Open pplonski opened 4 years ago
Label-encoding categorical variables for decision trees or random forests is the easiest and most correct solution. That means converting every category level to a unique integer so it sounds like you're doing the right thing. If you pass in the list of category names that should display that in the trees.
I was trying to replace columns Categorical <-> Integer but I cant make it work.
Here is the example:
import pandas as pd
from dtreeviz.trees import *
# example data set
df = pd.DataFrame({"feature_1": ["a","a","a","a","a","b","b","b","b","b"],
"feature_2": [0,0,0,0,1,0,1,1,1,1],
"target": [0,0,0,0,0,1,1,1,1,1]})
# apply categorical conversion
df["feature_1_converted"] = [0,0,0,0,0,1,1,1,1,1]
# train the tree with converted feature
classifier = tree.DecisionTreeClassifier(max_depth=1)
classifier.fit(df[["feature_1_converted", "feature_2"]], df["target"])

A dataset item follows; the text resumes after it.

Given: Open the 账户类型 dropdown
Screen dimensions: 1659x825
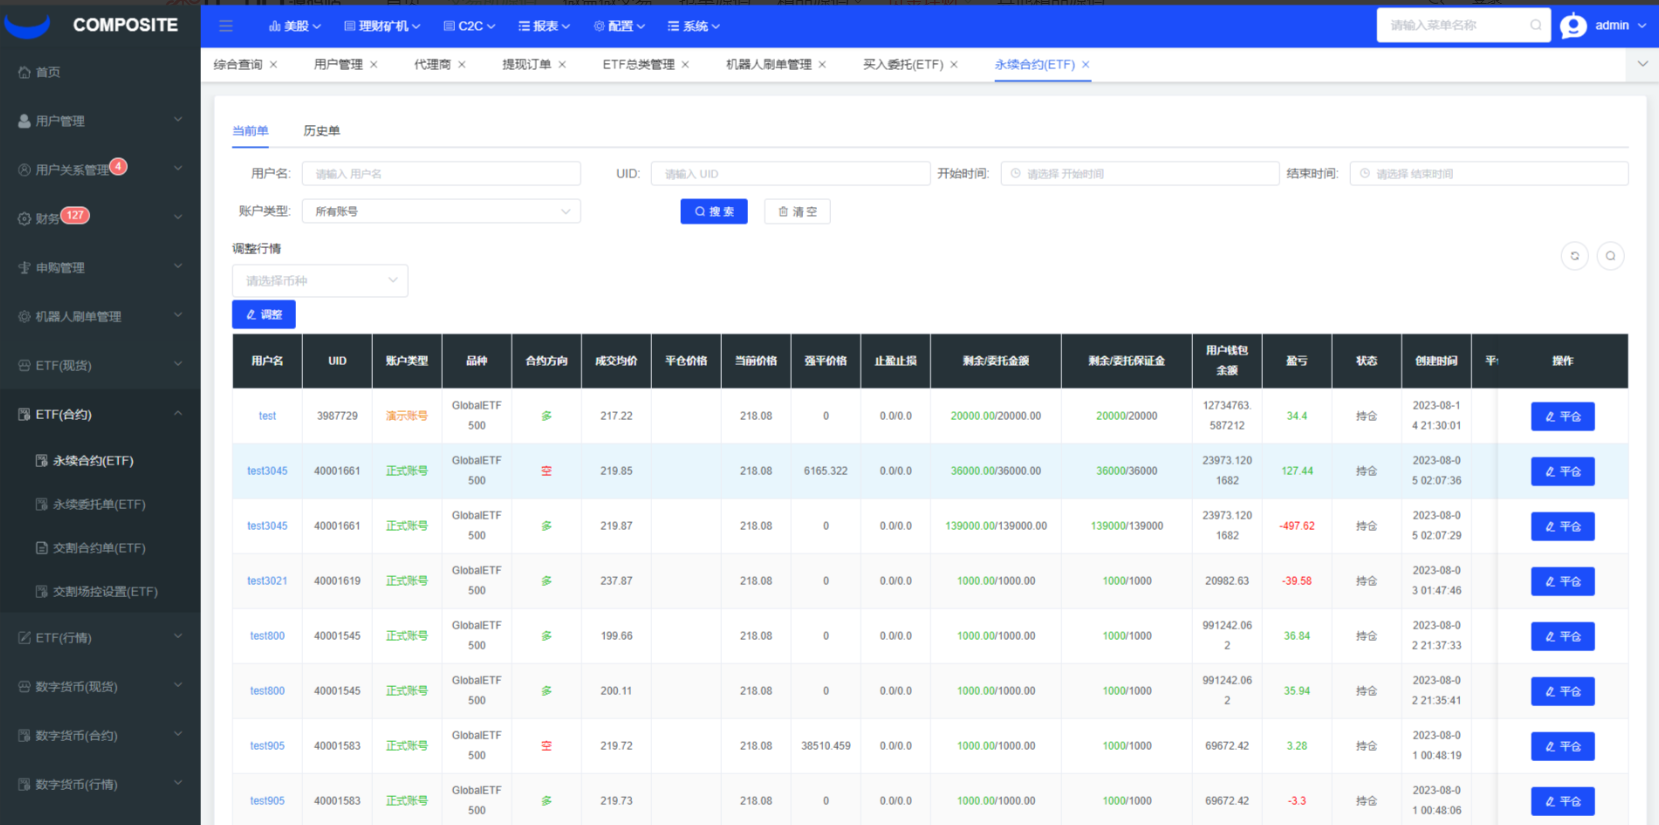Looking at the screenshot, I should (441, 212).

# try to plot the tree with original features
viz = dtreeviz(classifier,
df[["feature_1", "feature_2"]],
df["target"],
target_name='target',
feature_names=["feature_1", "feature_2"],
class_names=["0", "1"])
I got error:
---------------------------------------------------------------------------
ValueError Traceback (most recent call last)
<ipython-input-26-61889aa7e363> in <module>
4 target_name='target',
5 feature_names=["feature_1", "feature_2"],
----> 6 class_names=["0", "1"]
7 )
8
~/sandbox/mljar-supervised/venv/lib/python3.6/site-packages/dtreeviz/trees.py in dtreeviz(tree_model, X_train, y_train, feature_names, target_name, class_names, precision, orientation, instance_orientation, show_root_edge_labels, show_node_labels, show_just_path, fancy, histtype, highlight_path, X, max_X_features_LR, max_X_features_TD, label_fontsize, ticks_fontsize, fontname, colors, scale)
778
779 shadow_tree = ShadowDecTree(tree_model, X_train, y_train,
--> 780 feature_names=feature_names, class_names=class_names)
781
782 if X is not None:
~/sandbox/mljar-supervised/venv/lib/python3.6/site-packages/dtreeviz/shadow.py in __init__(self, tree_model, X_train, y_train, feature_names, class_names)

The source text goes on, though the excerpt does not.